Docent Pertti Anttonen opened the summer school session on Friday morning by asking, “How do we own history? Heritage politics and the concept of tradition in perspective”. He then extended the discussion launched by Barbro Klein and Stein Mathisen, but his approach was theoretical rather than empirical.

First, Anttonen focused on a definition of tradition that is connected to transmission: tradition is the transmittal of elements of a culture from one people to another, from one generation to another. In continuing, he emphasised that tradition always represents collectivity, while creativity is an expression of individualism. In recent years, folklore scholars have started to emphasise the creativity in and of tradition. The view on creativity arrives at the idea of another topical term, variation, that has come to be seen as a prime indication of creativity. As Anttonen pointed out, there is also another aspect of the creative issue that has not been widely discussed: tradition as an active and political process of creating historical meaning. According to Dell Hymes and his idea of traditionalisation, the past is actively constructed and produced. This concept of tradition has raised the question of authenticity as well. Whose ownership and whose identities are we talking about?

In his paper “Political position in the fields of culture”, Professor Jukka Siikala addressed the identities of researchers and peoples in the field, the subject of much discussion in recent years. He defined, interestingly, the term “individualism”: what is the aspect of culture that creates individuals? The question led to culture and to how it works. For instance, according to Anthony Wallace, culture is something shared by members of a society. It also satisfies people’s needs. Is culture then related to harmony, asked Siikala? Opposing Wallace, he suggested that behind the harmony and shared ideas there is huge diversity in and between culture.
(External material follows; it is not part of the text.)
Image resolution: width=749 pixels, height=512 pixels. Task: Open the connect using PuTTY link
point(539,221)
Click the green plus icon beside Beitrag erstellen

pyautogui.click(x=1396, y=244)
As he stressed, we do not see things; we see certain things we want and need. The identities and positions in the field are always chosen and are thus political as well.

In subscribing to the view of Edward Said, Siikala emphasised cultural differences and the things that go unsaid. In this point of view, cultures are ordered hierarchically, with Western culture at the top and others below. A culture is thus defined by where we stand: our status as a researcher or informant. Siikala has personally conducted fieldwork in the Pacific Ocean, where globalisation and tradition are trying to find room of their own.

Participant papers

Jurate Semetaite: “Lithuanian folklore group”. The object of Jurate Semetaite’s paper was to describe new ways of using forms of folklore in contemporary Lithuania. Although traditional forms of folklore are not common there at present, people use and pass tradition on in performing, dancing and acting. The folklore ensembles are one way of getting to know tradition and folklore. The roots of these ensembles reach back to the 1960s. The movement was born out of new folkloristic research activities and presented an alternative to the official Soviet culture. Nowadays there are around 500 traditional folk music groups, which are supported by the government.
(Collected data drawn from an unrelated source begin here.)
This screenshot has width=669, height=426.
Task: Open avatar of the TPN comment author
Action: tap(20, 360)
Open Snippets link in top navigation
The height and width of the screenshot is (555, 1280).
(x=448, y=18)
Johanna Jacobsen: “Malerische Reisen and Oriental fantasies: an initial foray into the relationship between folklore and travel(ogues)”. Johanna Jacobsen addressed the relationship between folklore and travel, a subject dealt with earlier by Pertti Anttonen. She defined the concept of “travelogue” as a discussion and a repository of cultural stereotypes. Folklore genres use travel motifs, and folklore itself travels, too. The aim of the study is to understand the role of folklore in transmitting and representing transnational encounters. Travel has represented an enormous element in folklore research history and discipline, as Jacobsen showed through examples. For instance, the Finnish historic-geographic method concentrated on the spread of folklore items in an attempt to determine the origin of a particular variant. In speaking of the relationship between folklore and travel, Jacobsen emphasised that in discussing folklore and travel, we are discussing the production of folklore in the different cultures as well.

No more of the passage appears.